The community of Ringling is located in Jefferson County, Oklahoma. It is situated north of the intersection of U.S. Highway 70 and State Highway 89, twenty-five miles east of Waurika and twenty-seven miles west of Ardmore. Ringling originated in 1914 and was incorporated in 1915. The town was named in honor of John Ringling, its founder and the proprietor of the Ringling Brothers Circus.
In 1913 John Ringling partnered with Jake Hamon to build a railroad westward from Ardmore to Lawton. Ringling financed the enterprise, and construction on the Oklahoma, New Mexico and Pacific Railway, popularly called the Ringling Railroad, began on May 1, 1913. The objective of the venture was to provide market access to farmers and ranchers in south-central and southwestern Oklahoma. Ringling and Hamon changed their plans, however, with the August 1913 discovery of oil in the Healdton Field.

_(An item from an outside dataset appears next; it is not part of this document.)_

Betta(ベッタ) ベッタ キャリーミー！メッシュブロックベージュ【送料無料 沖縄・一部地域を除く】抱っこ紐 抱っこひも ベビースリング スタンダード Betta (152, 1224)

Ringling and Hamon stopped the westbound construction of their railroad in January 1914. The line had reached eastern Jefferson County when they decided to build a branch line to Healdton, located some ten miles to the northeast. John Ringling purchased the land surrounding the Ringling Railroad's western terminus in April 1914. A post office was established at the site two months later, and the boomtown of Ringling was born.
With oil fields located north and east of town, the petroleum industry helped Ringling prosper and grow. Despite that industry's decline, the town's population remained stable throughout the twentieth century. The census recorded 1,039 inhabitants in 1920. That number dropped to 902 in 1940 but climbed to 1,170 in 1960 and 1,561 in 1980. There were 1,135 Ringling residents in 2000 and 1,037 in 2010. In 2001 the Ringling public school system included three primary and secondary facilities and was the community's major employer. The town lacked a hospital but had a bank, six Protestant churches, a weekly newspaper, the Ringling Eagle, and a public library, a park, a tennis court, and a swimming pool.
Jim M. Dyer, History of Jefferson County, Oklahoma (N.p.: N.p., 1957).
Kenny A. Franks, Ragtown: A History of the Greater Healdton-Hewitt Oil Field (Oklahoma City: Oklahoma Heritage Association, 1986).
"Ringling," Vertical File, Research Division, Oklahoma Historical Society, Oklahoma City.
Jerry Sullivan, "The Ringling Railroad," Oklahoma Today 17 (Summer 1967).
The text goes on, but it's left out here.